[Records from a data source]
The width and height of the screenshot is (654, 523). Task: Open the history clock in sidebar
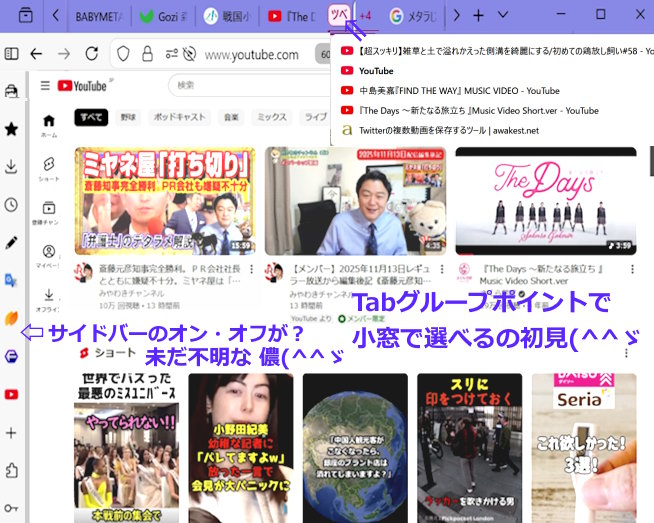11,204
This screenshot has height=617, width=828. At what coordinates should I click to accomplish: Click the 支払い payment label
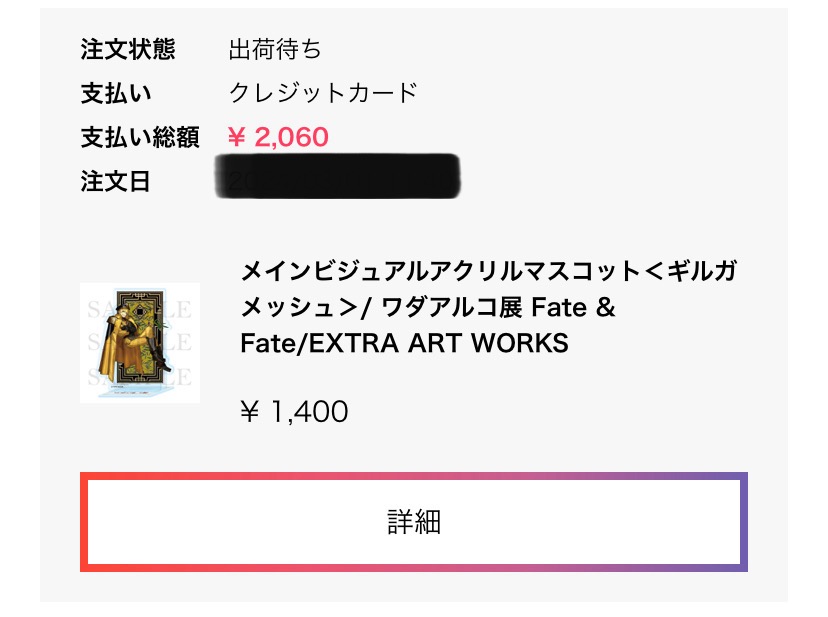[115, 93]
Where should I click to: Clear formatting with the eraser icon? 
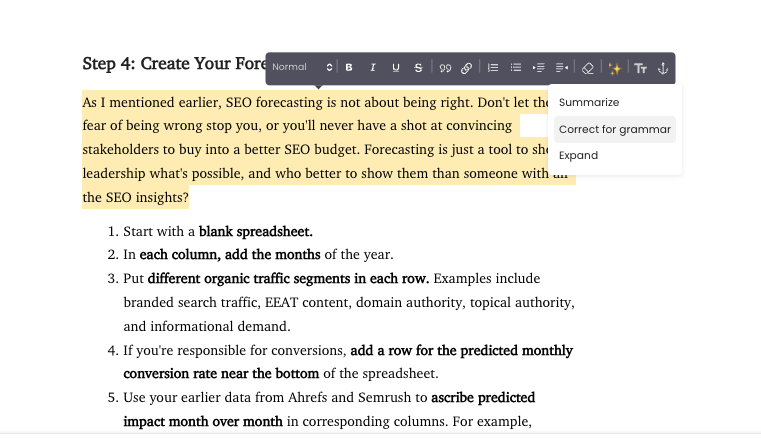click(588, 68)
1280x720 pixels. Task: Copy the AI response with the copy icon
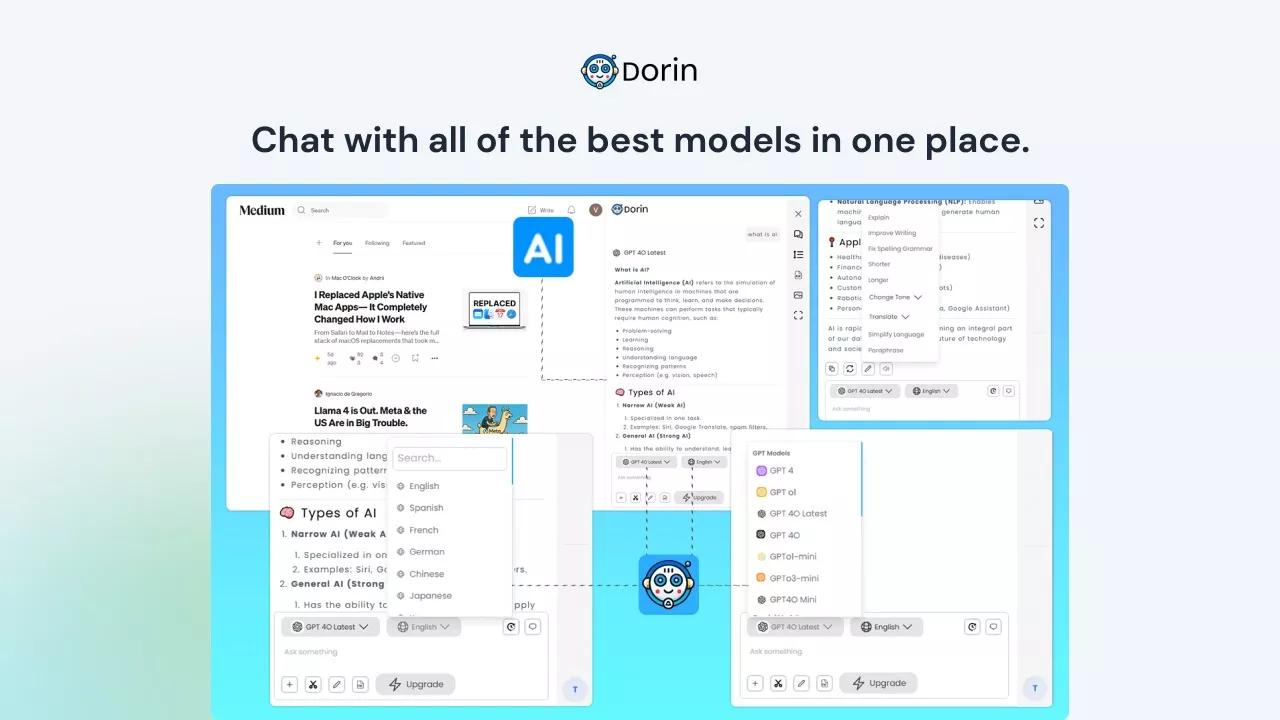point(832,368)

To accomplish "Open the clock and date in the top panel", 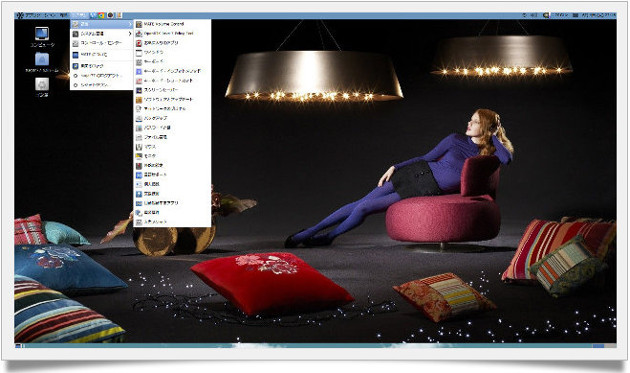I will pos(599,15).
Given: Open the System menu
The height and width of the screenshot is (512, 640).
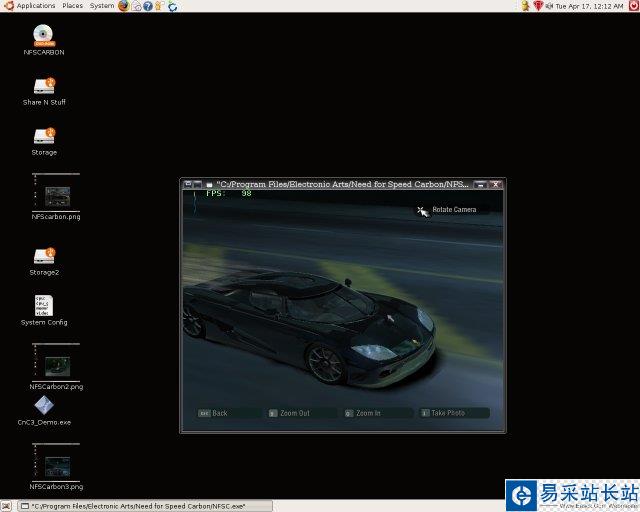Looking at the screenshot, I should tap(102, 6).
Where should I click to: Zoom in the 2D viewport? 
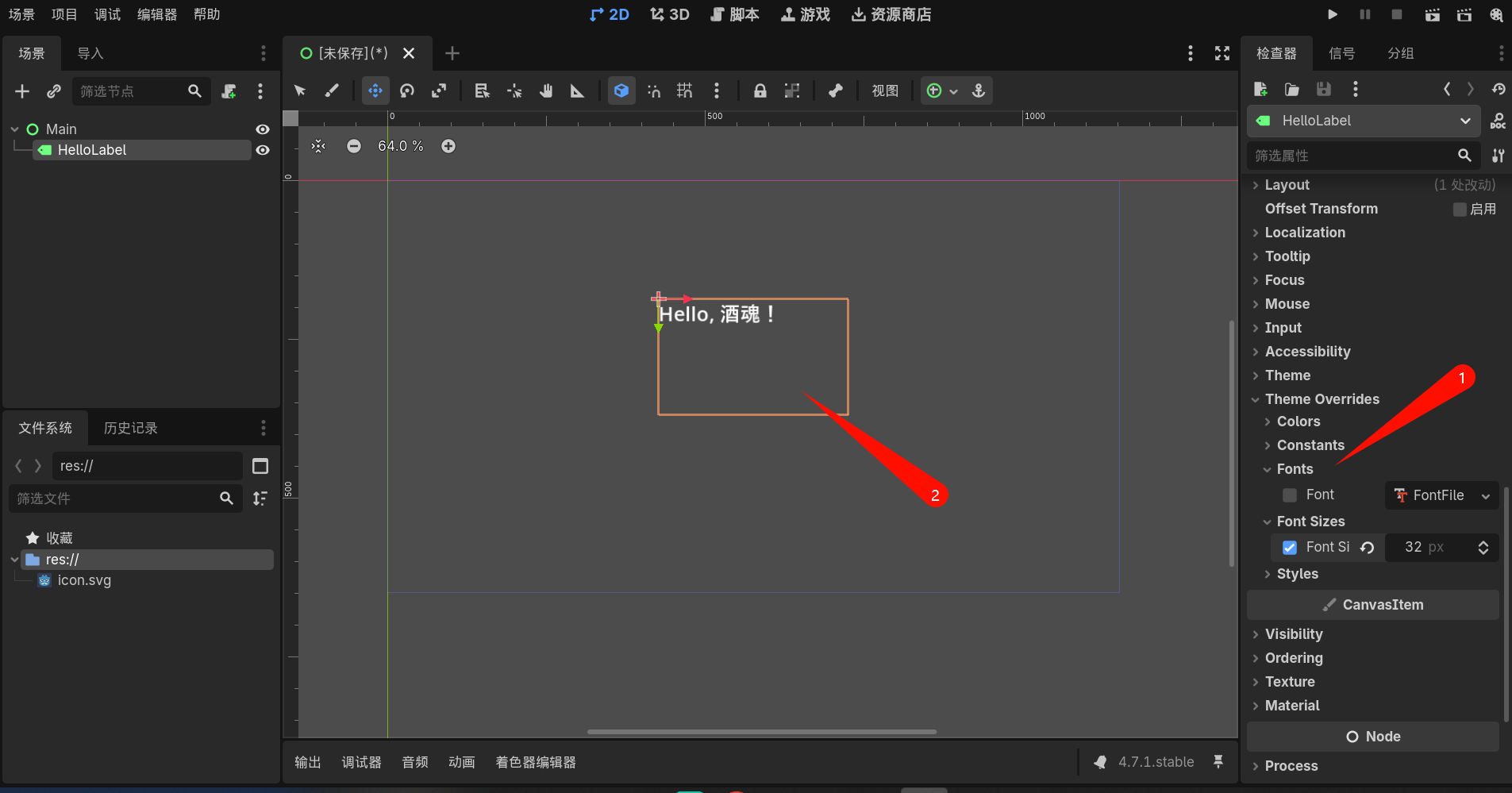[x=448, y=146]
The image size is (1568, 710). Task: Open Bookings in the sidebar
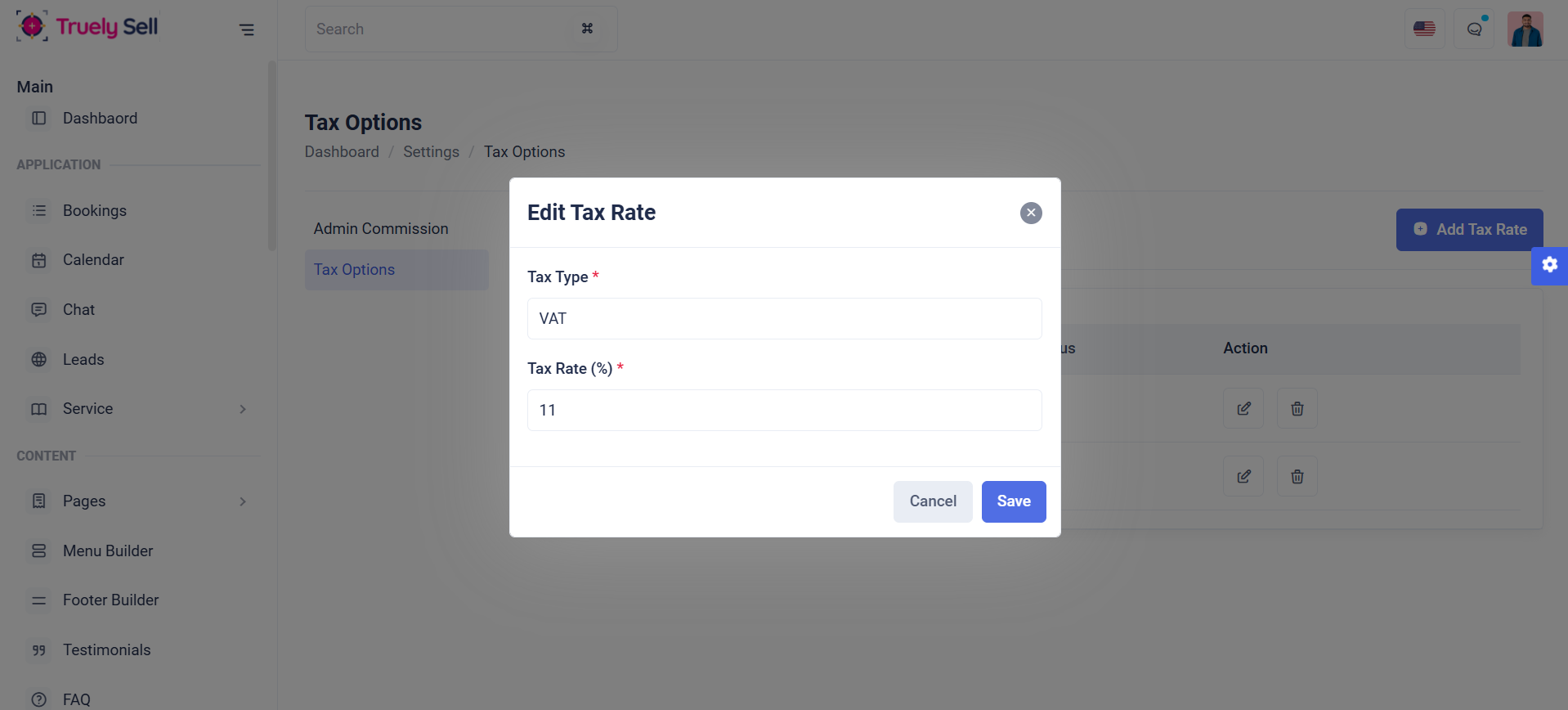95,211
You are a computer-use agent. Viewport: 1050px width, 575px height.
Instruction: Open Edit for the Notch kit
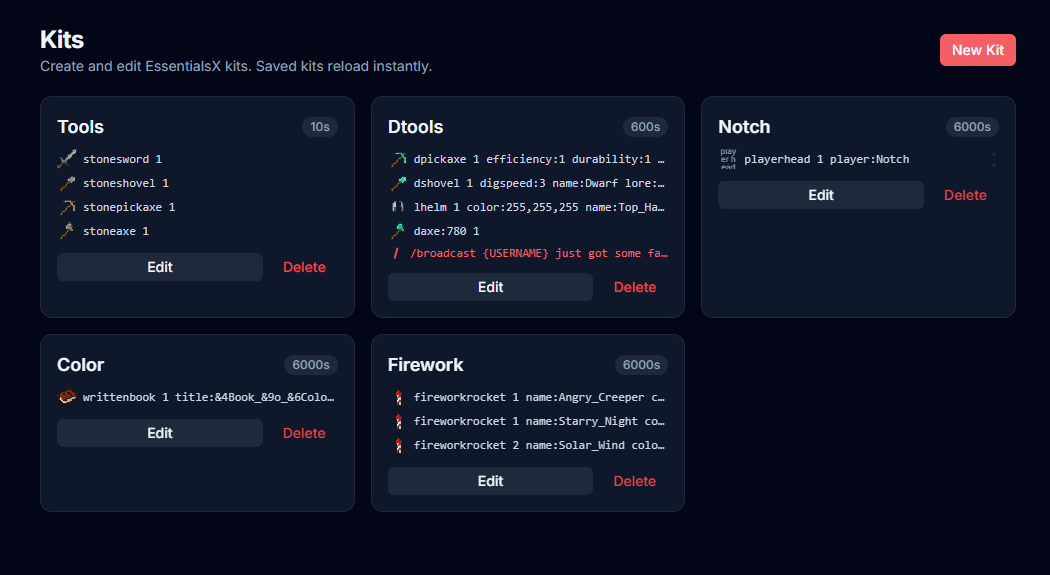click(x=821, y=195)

** WORK INSTRUCTION **
Exactly repeat only the lines from the one with "You are a computer-use" to the closing line above, both included, and omit every picture.

** THE COMPLETED TASK **
You are a computer-use agent. Viewport: 1050px width, 575px height.
Instruction: Open Edit for the Notch kit
click(x=821, y=195)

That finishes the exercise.